Literature on pharmacotherapy of SM is quite limited to two RCTs, one open-label trial, and case reports like this. Therapy remains the treatment modality of choice.

A small (n = 5), double-blind, placebo-controlled, multiple baseline/across participants trial of sertraline documented improvement in sertraline group but not between-group differences (Carlson et al. 1999)

A double-blind placebo-controlled study of 16 subjects with SM showed superiority of fluoxetine arm on parents' ratings and global change but not on clinician and teacher ratings (Black and Uhde 1994)

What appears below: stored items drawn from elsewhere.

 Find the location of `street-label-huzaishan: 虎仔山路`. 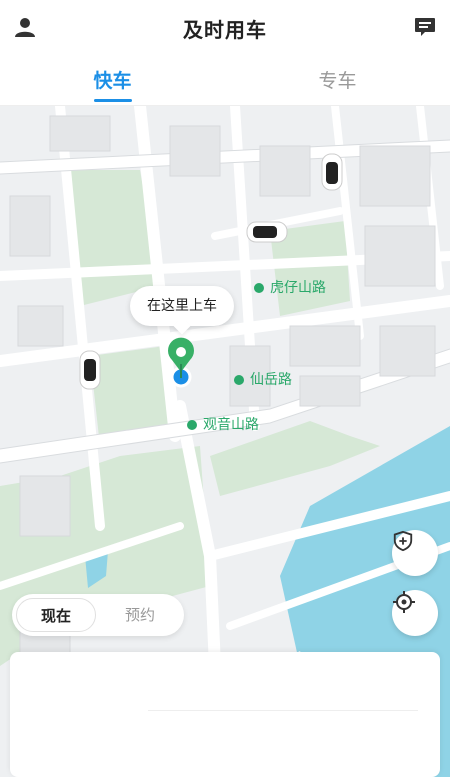

street-label-huzaishan: 虎仔山路 is located at coordinates (290, 287).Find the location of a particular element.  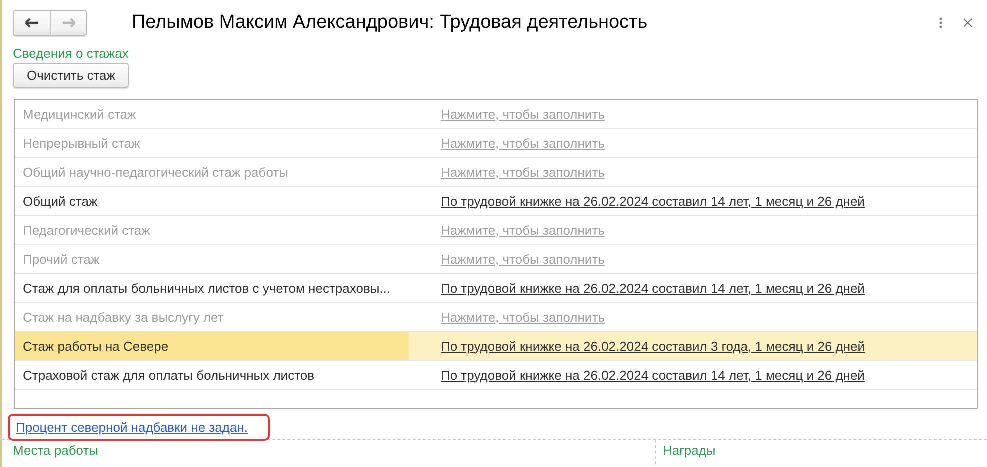

window-title: Пелымов Максим Александрович: Трудовая деятельность is located at coordinates (390, 23). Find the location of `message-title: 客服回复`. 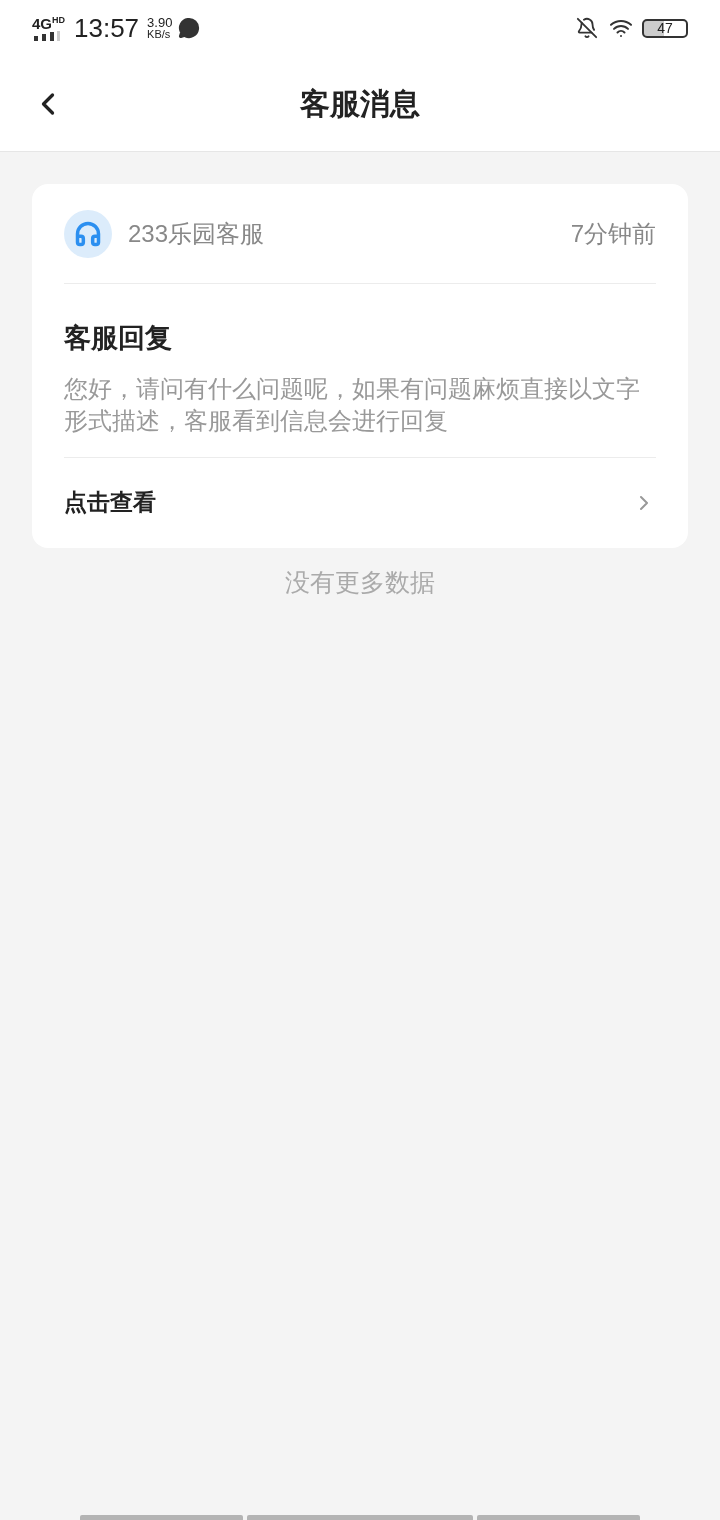

message-title: 客服回复 is located at coordinates (118, 338).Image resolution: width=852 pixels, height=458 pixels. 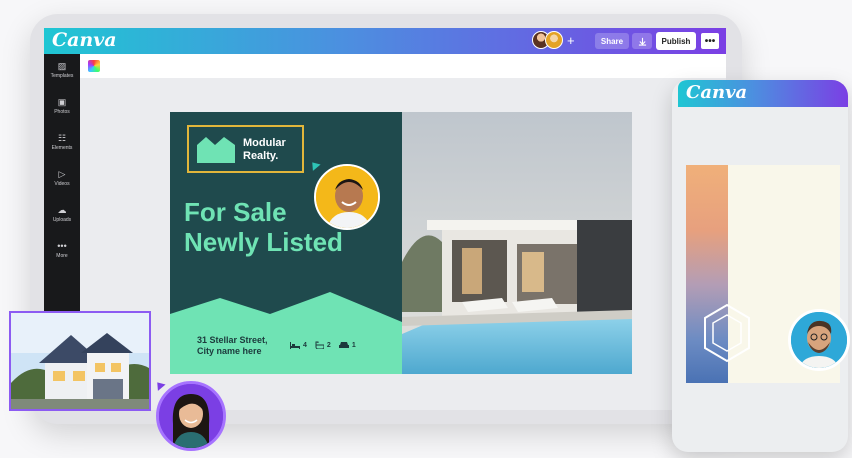 I want to click on download-icon, so click(x=642, y=42).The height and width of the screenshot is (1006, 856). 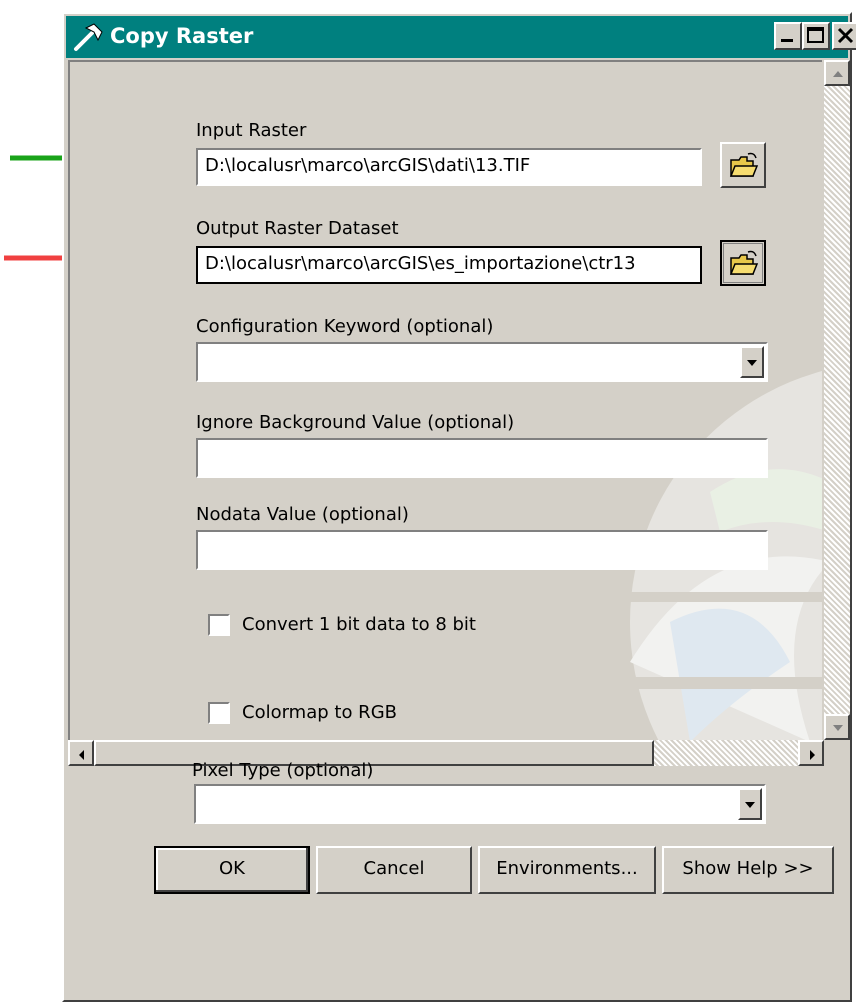 I want to click on arrow-up-icon, so click(x=838, y=74).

Dummit et al. (1996) conducted a 9-week open trial of fluoxetine for 21 children with SM and demonstrated that 76% were improved.

Fluvoxamine was also reported to be effective for SM (Lafferty and Constantino 1998).

MAOI, phenelzine, was effective for treatment of SM in four prepubertal children but gave serious drug and food interactions; authors recommended to reserve it for cases unresponsive to behavioral therapy and fluoxetine (Golwyn and Sevlie 1999).

To the best of our knowledge, this is one of earliest reports illustrating a tangible response on DA agonists in cases of pediatric long-standing difficult-to-treat SM. This might open new treatment venues in these clinical scenarios that definitely need to be replicated in larger trials.